Explain Adam state when using DDP

sh0416 · May 27, 2020, 12:32pm

Is the Adam’s state dict work correct when we use DDP???

I think there is no sync for the optimizer. Do I have to make code for this manually?

Thanks,

ptrblck · May 28, 2020, 5:39am

DDP should synchronize the gradients in the backward using AllReduce operations, such that each optimizer should use the same model parameters as well as gradients, thus also creating the same internal states.
I don’t think there is a need to synchronize the optimizer’s state, but @mrshenli might correct me, if I’m wrong.

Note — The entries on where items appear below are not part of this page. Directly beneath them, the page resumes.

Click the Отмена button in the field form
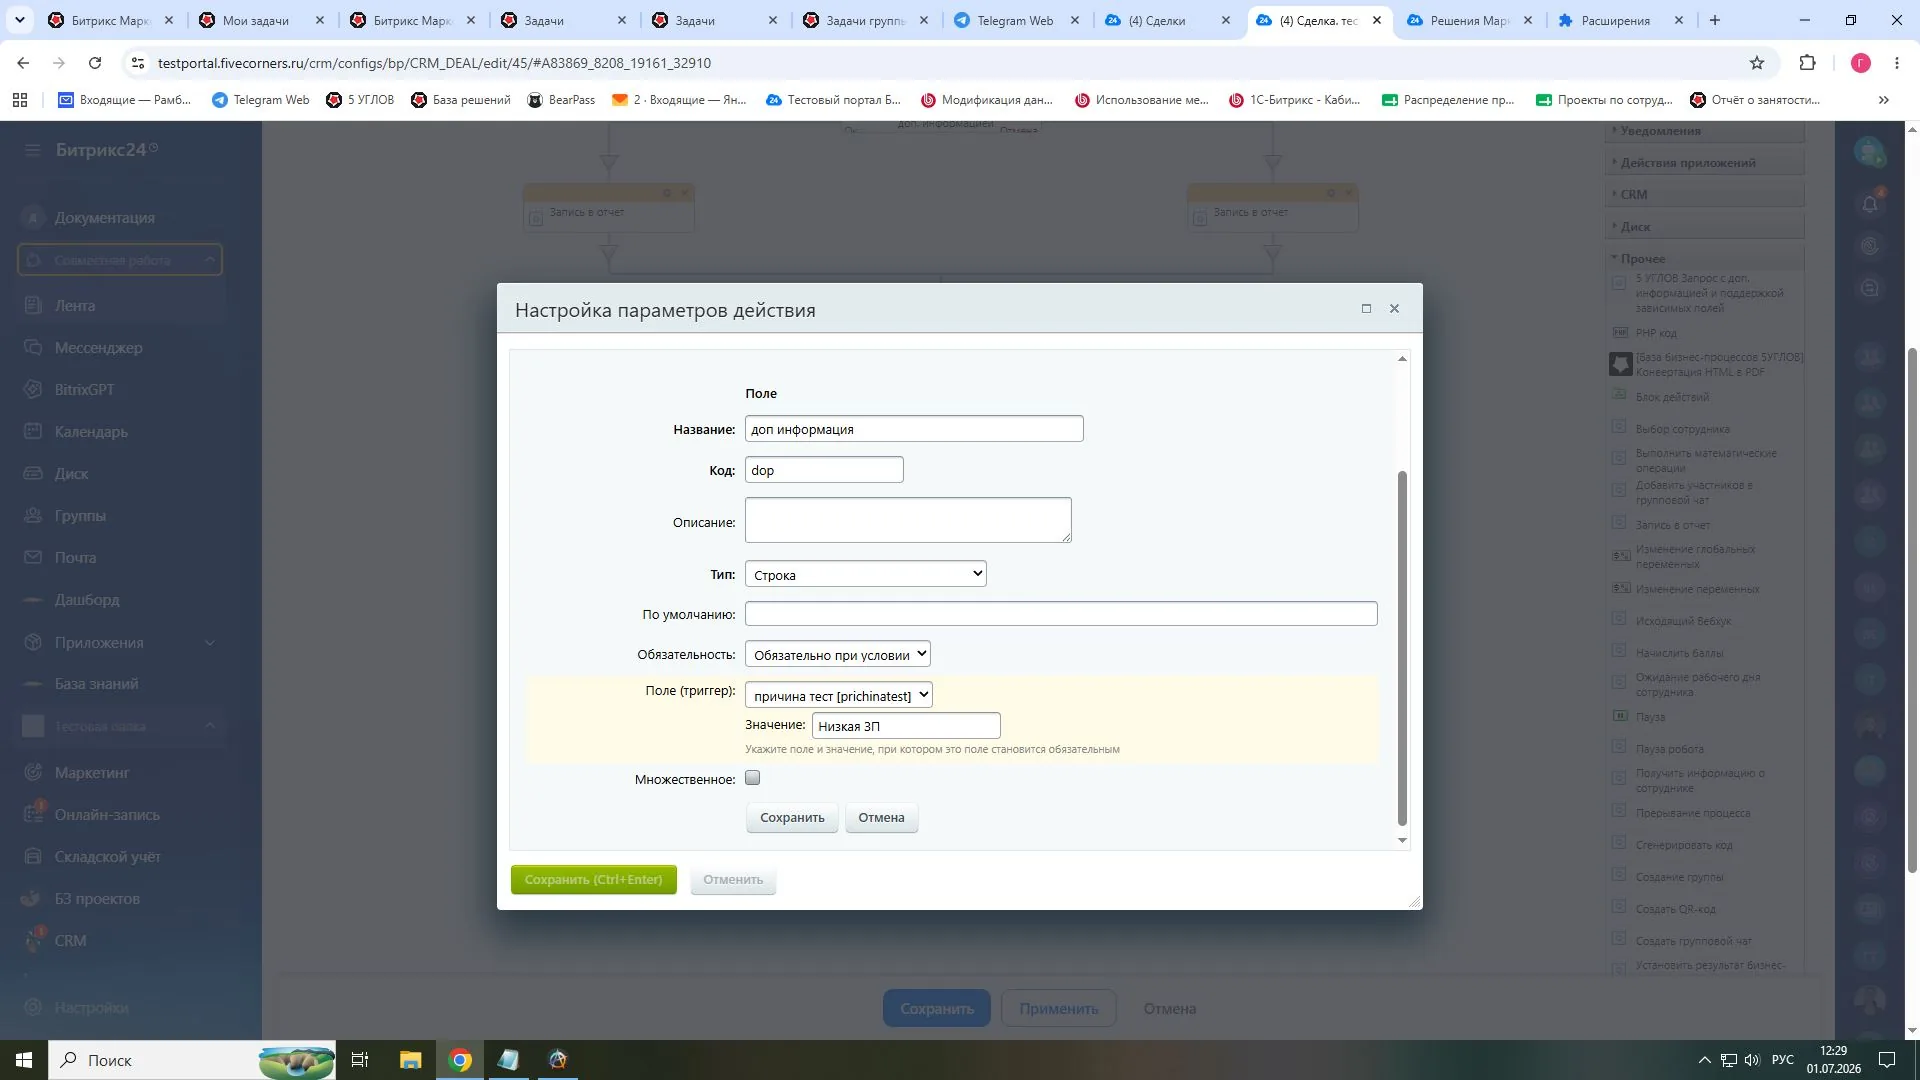The image size is (1920, 1080). (x=881, y=818)
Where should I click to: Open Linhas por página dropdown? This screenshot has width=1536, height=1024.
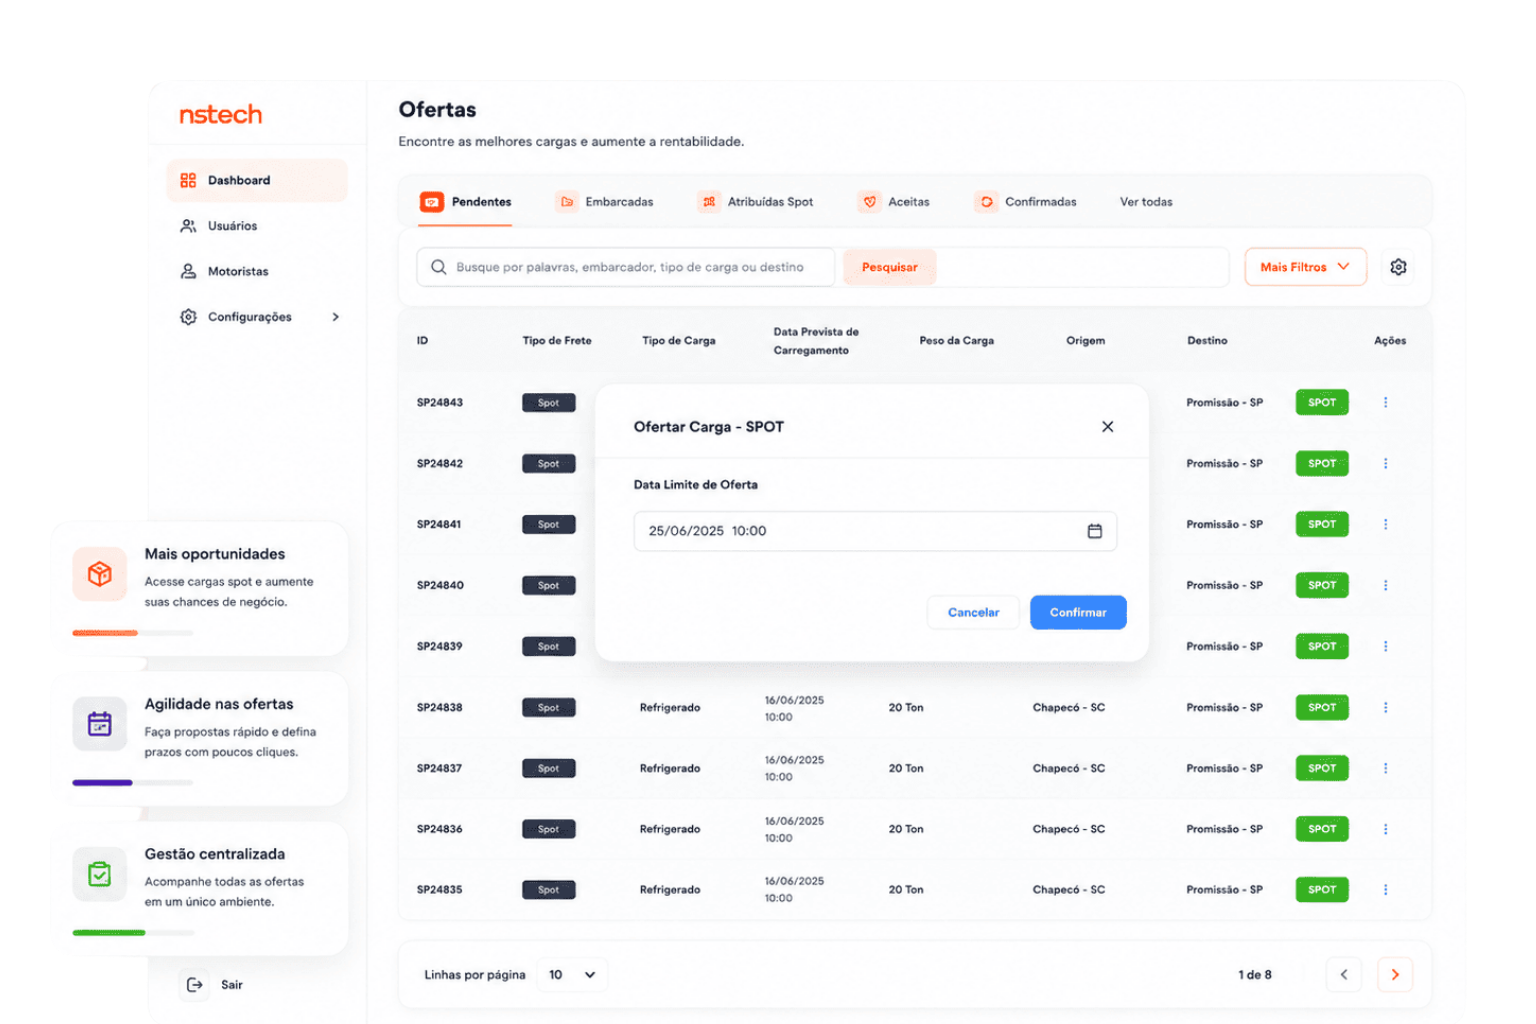(572, 975)
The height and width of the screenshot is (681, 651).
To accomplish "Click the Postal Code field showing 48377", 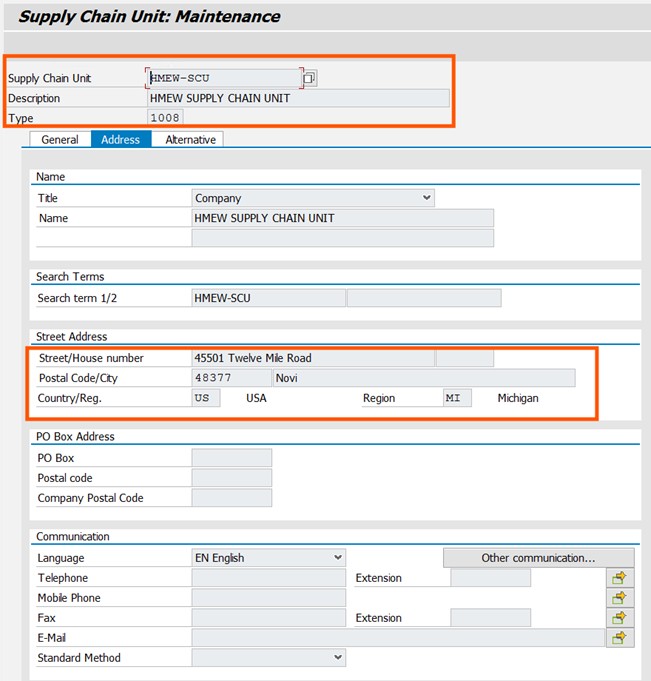I will click(230, 378).
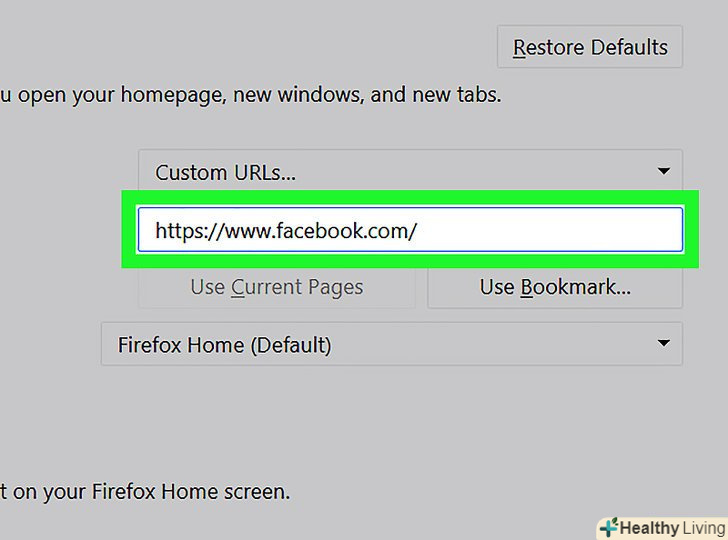This screenshot has height=540, width=728.
Task: Select the 'Custom URLs...' label text
Action: (x=226, y=172)
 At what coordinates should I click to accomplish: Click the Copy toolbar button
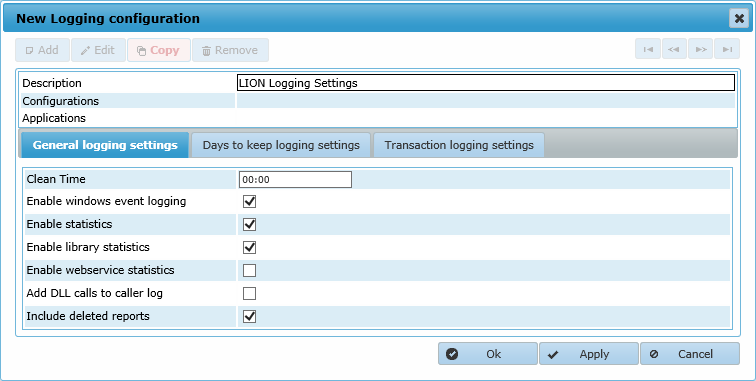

sh0416 · May 28, 2020, 5:55am

I just found out that LayerNorm with learnable parameter destroy the synchronization between the weights.
SyncBatchNorm is a solution for BatchNorm, but LayerNorm doesn’t have SyncLayerNorm. I just give up using DistributedDataParallel because it may not improve the performance if I add more synchroize point for LayerNorm. In my case, almost all submodule have LayerNorm.
By the way, I really appreciate your help and thank you.

mrshenli · May 28, 2020, 3:44pm

Yep, I agree with @ptrblck’s comment above.

osivaz61 · September 7, 2022, 7:34pm

Did you find a way to sync LayerNorm.